• _TO DO_: One number is all that is asked for: the number of lines below that hold the string "computer".

• _DATA TO EXAMINE_:

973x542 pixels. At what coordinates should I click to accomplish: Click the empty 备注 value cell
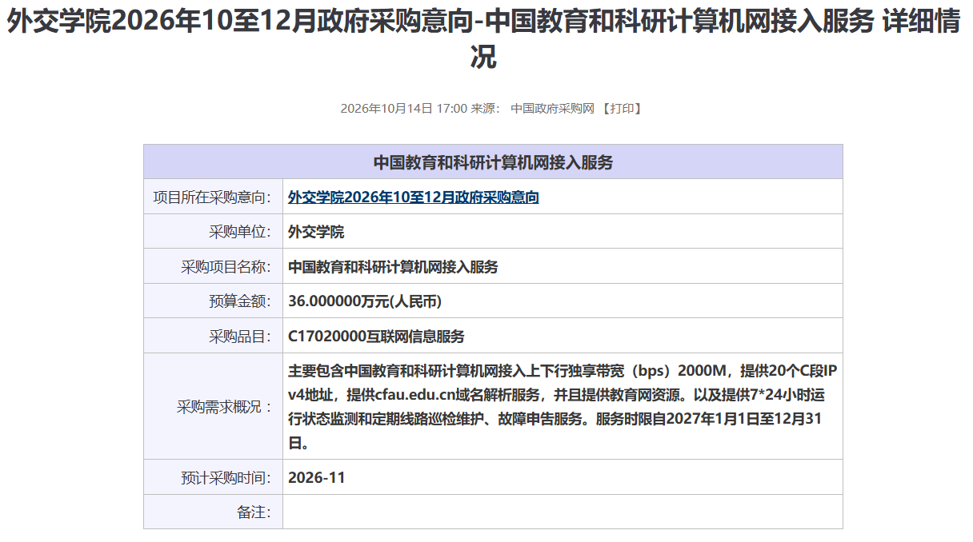pyautogui.click(x=563, y=512)
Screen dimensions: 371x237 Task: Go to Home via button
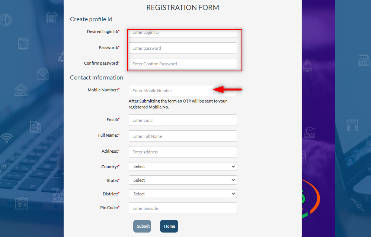pyautogui.click(x=169, y=226)
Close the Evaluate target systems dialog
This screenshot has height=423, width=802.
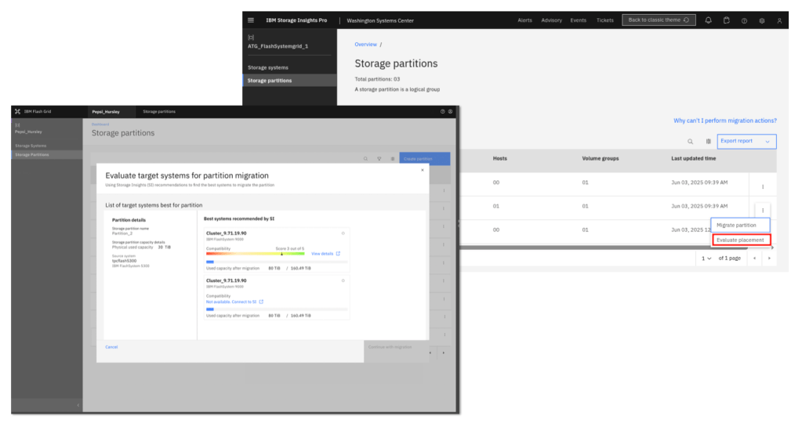click(x=422, y=169)
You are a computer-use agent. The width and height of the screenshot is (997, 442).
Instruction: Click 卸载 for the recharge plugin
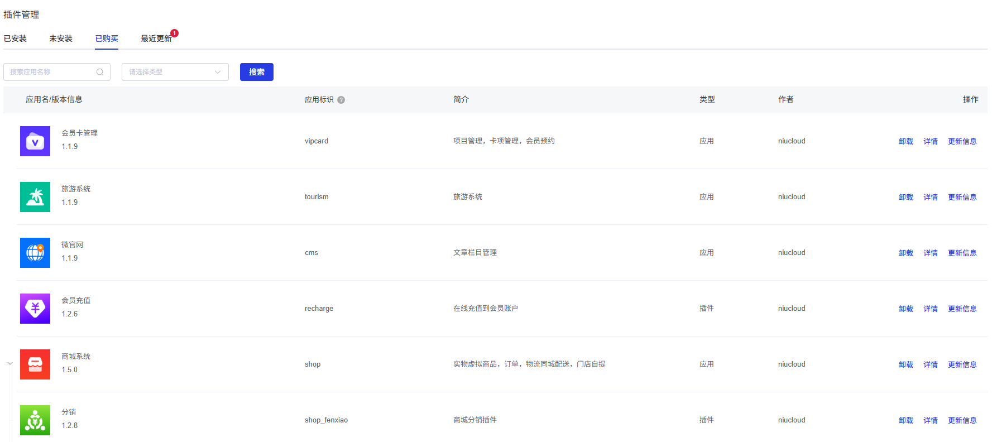905,309
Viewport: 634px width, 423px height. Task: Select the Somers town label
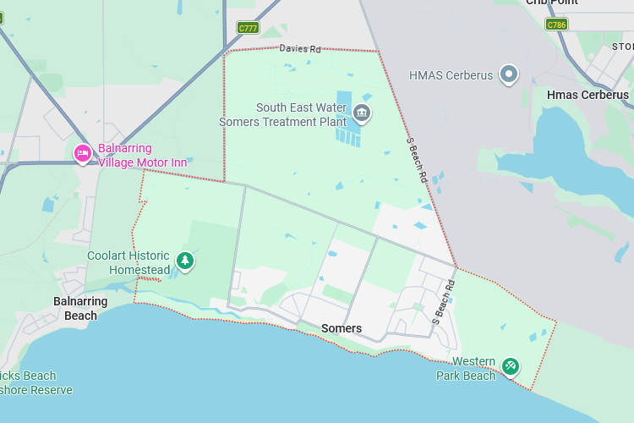pos(342,328)
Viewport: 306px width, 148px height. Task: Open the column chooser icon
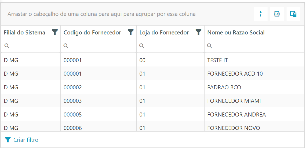[x=293, y=14]
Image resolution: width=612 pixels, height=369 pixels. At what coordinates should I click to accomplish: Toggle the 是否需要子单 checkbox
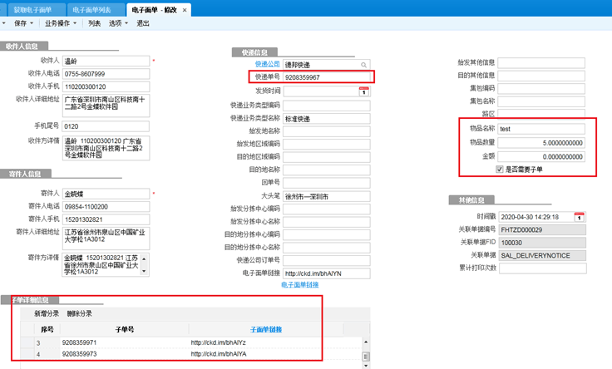coord(499,168)
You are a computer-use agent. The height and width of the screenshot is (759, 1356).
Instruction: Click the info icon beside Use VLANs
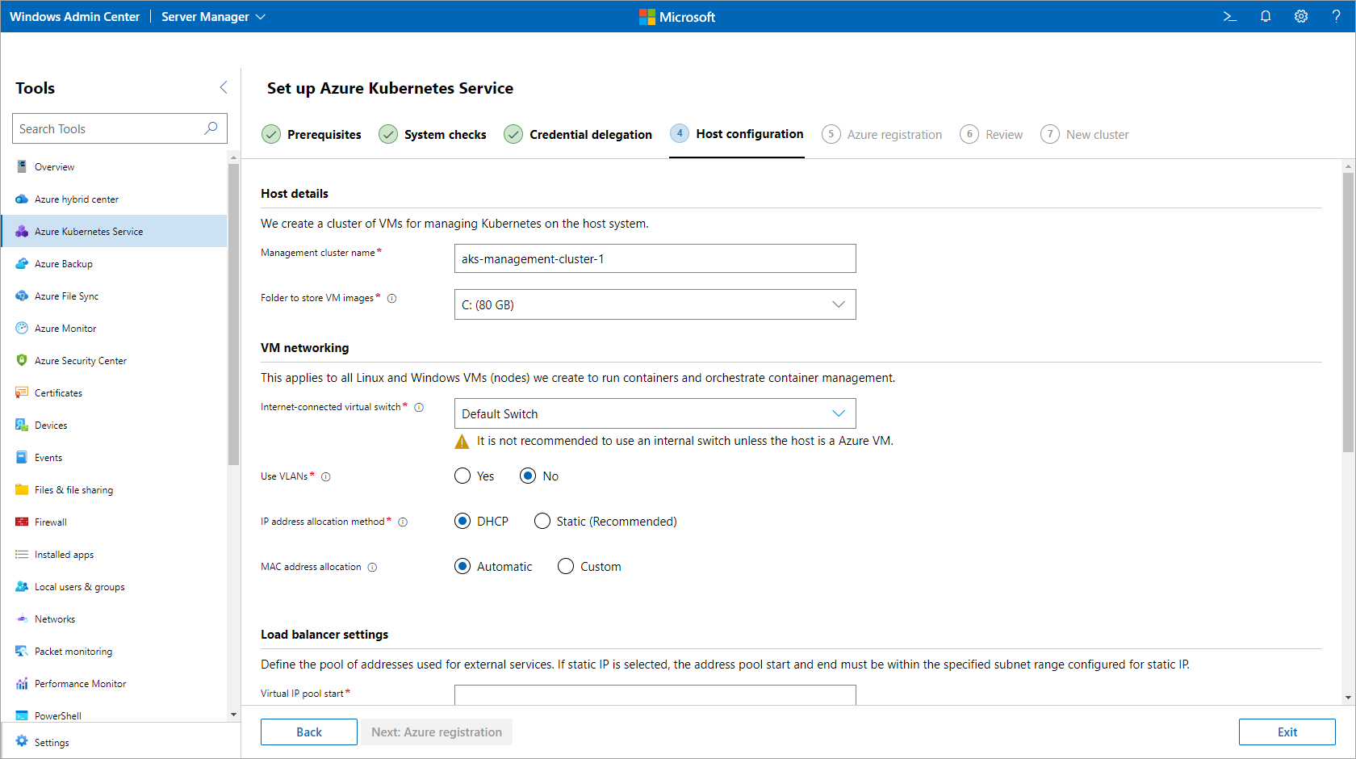(326, 477)
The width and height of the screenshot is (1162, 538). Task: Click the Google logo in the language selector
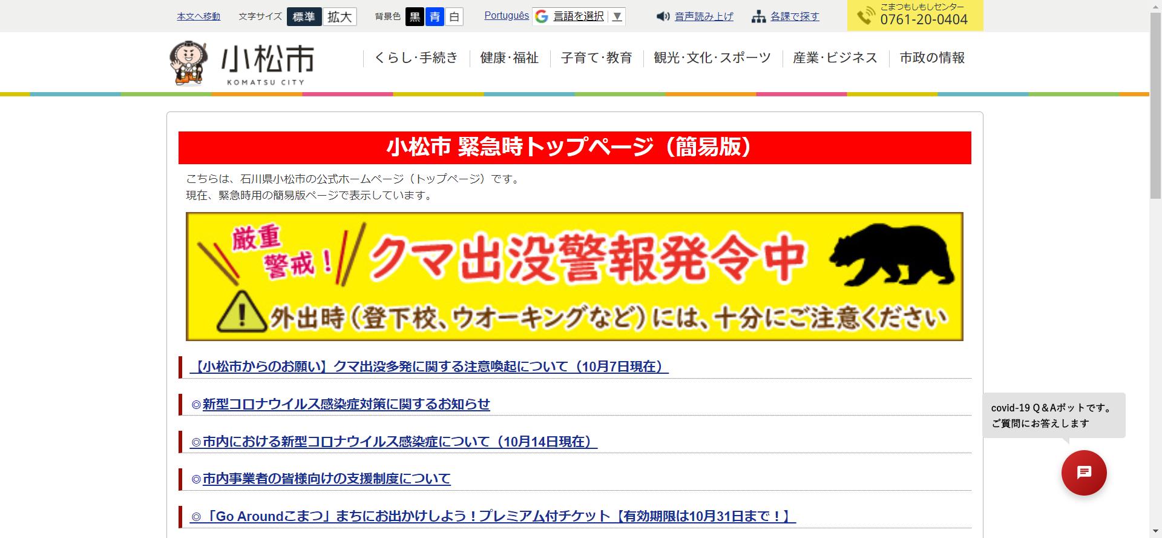542,16

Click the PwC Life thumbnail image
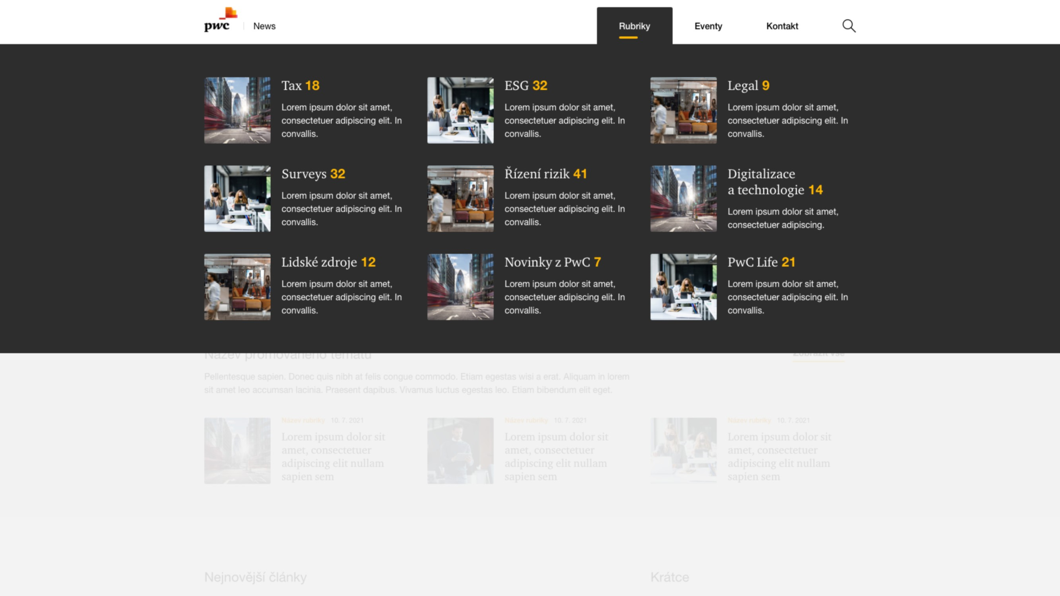(683, 286)
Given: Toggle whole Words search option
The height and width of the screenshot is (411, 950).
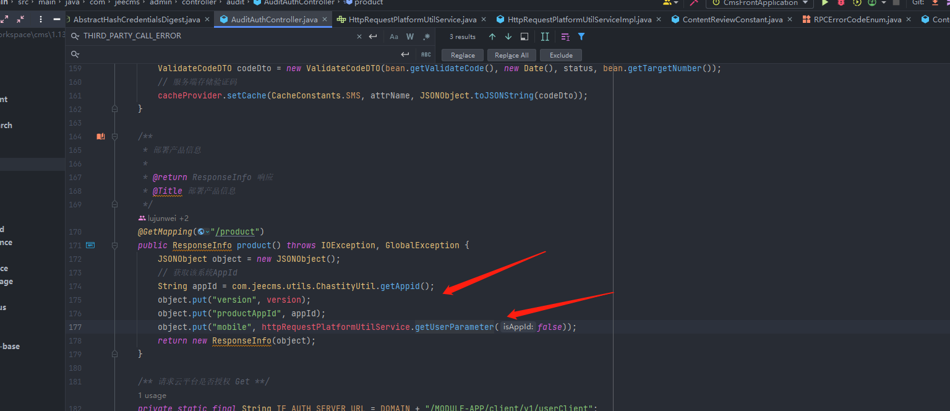Looking at the screenshot, I should pyautogui.click(x=410, y=37).
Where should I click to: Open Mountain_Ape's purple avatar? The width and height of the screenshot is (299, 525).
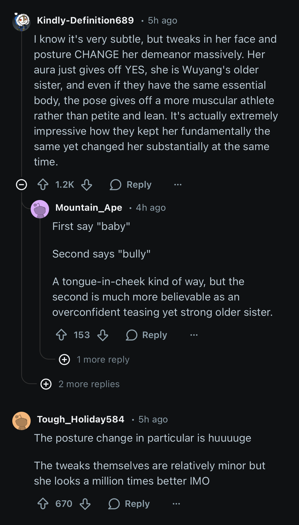(40, 209)
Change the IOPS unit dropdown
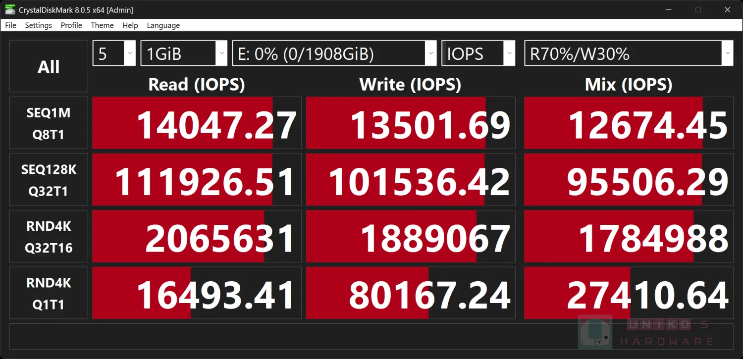 tap(478, 53)
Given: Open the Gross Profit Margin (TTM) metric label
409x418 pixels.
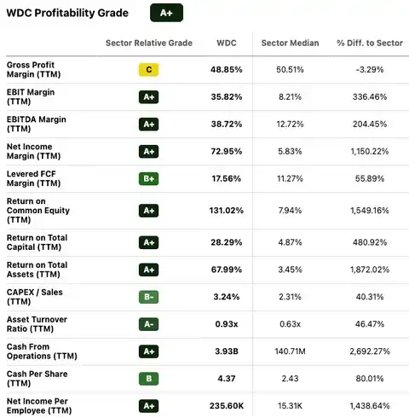Looking at the screenshot, I should pyautogui.click(x=33, y=69).
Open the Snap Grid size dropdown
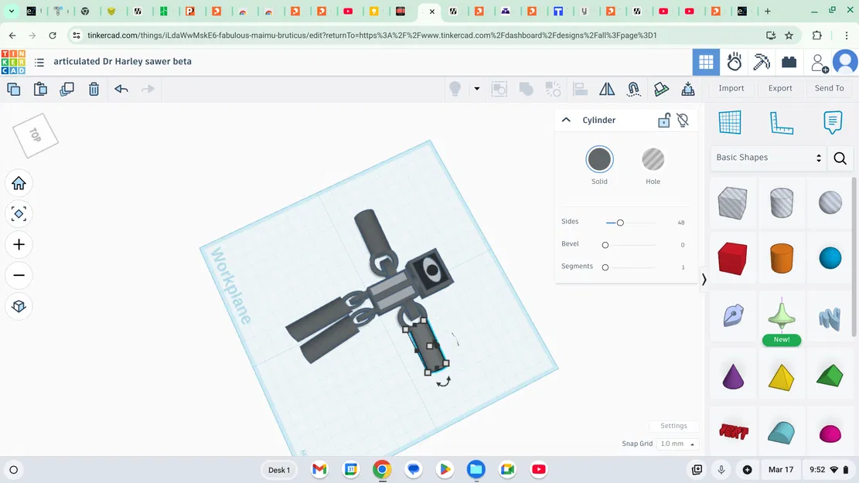The width and height of the screenshot is (859, 483). coord(677,444)
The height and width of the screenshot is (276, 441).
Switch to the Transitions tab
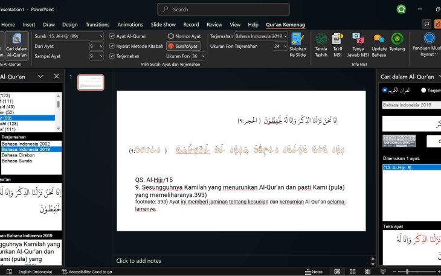click(97, 25)
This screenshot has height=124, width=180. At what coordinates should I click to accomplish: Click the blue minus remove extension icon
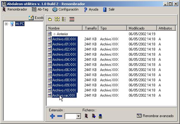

• _SOLUTION TO THIS EXERCISE_: 2